- [ページ抜粋]:

──────

課題山積。マクラーレン・ホンダは無事に開幕を迎えられるのか? (3ページ目)

  • 米家峰起●取材・文 text by Yoneya Mineoki photo by Yoneya Mineoki

「150キロくらいでとてもゆっくり走っていたんだ。そしてターン3を立ち上がったところで突然右にそれて、イン側のウォールに何度かヒットしたんだ。何が起きたのか、僕にはわからない」

 事故後、マクラーレンのチームスタッフに目撃情報を提供したことからも、ベッテルがアロンソ車の挙動に尋常ならざるものを感じたことは間違いない。パドックでは「感電やバッテリー周りのトラブルではないか?」という噂も流れたが、チームはこれを否定している。

 アロンソは救急車でサーキット内のメディカルセンター運び込まれ、精密検査のため救急ヘリでバルセロナ郊外の総合病院へ搬送された。検査の結果「異常なし」と診断され、病室での元気な姿をSNSで発信したが、26日から始まる最終テストには参加しないと発表された。

──────

- [データ欄]:
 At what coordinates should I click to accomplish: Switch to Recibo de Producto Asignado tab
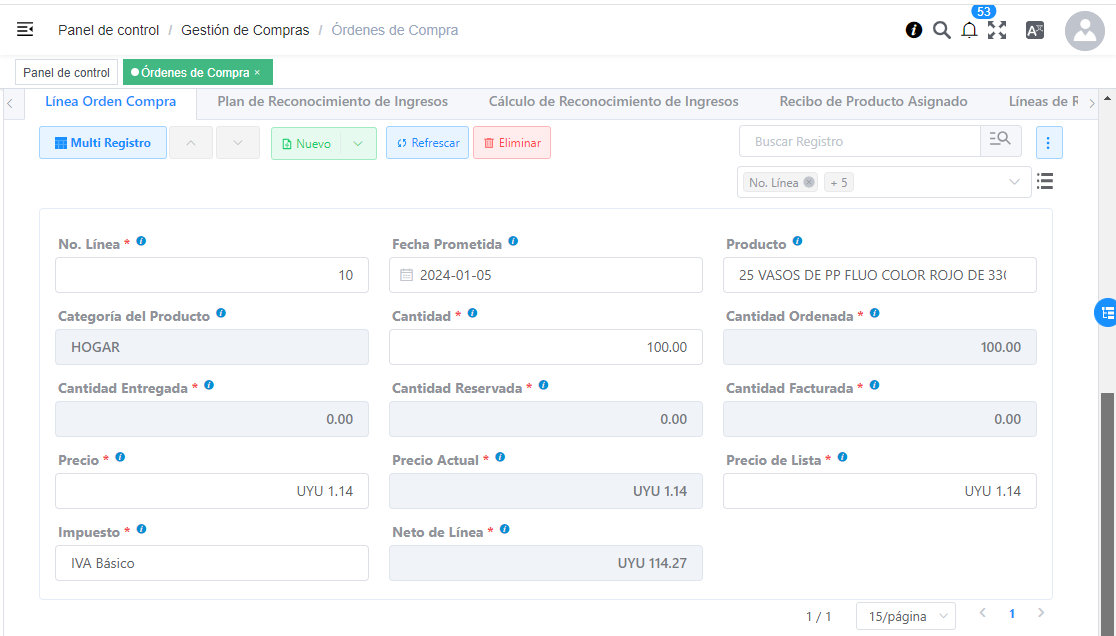[x=873, y=102]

──────

- [作業項目 1]: アロンソの事故を伝える記事から、次の一文を英語に訳してください：「パドックでは『感電やバッテリー周りのトラブルではないか?』という噂も流れたが、チームはこれを否定している。」
- [作業項目 2]: アロンソの事故を伝える記事を、最後の文の後から書き継いでください。
データ欄の行は、本文とは別の資料です。

- [解答例 1]: In the paddock, rumors also circulated that it might have been an electric shock or a battery-related problem, but the team has denied this.

- [解答例 2]:
 2月10日、東京のホンダ本社で開かれた記者会見では、ドライバーのジェンソン・バトン、アロンソと、ロン・デニス代表は口々に「我々はいつか必ず勝てる」と語っていたが、同時に「どれだけ時間がかかるかは分からないが……」と付け足すことも忘れなかった。

 日本メディアの多くは前向きな発言と受け取ったようだが、2月上旬のヘレス合同テストの現場で感じられた「予想以上にスムーズに走れて、しかも速い」というポジティブな雰囲気からすれば、いささかトーンダウンしている印象を受けた。

 そして、今回のバルセロナ合同テストでは、バトンが「まだ十分に走れていないし、ハッピーじゃない。(3月の)開幕戦で勝てるクルマを用意することはできないだろう」と、温厚な彼には珍しく苛立ちを露(あら)わにしていた。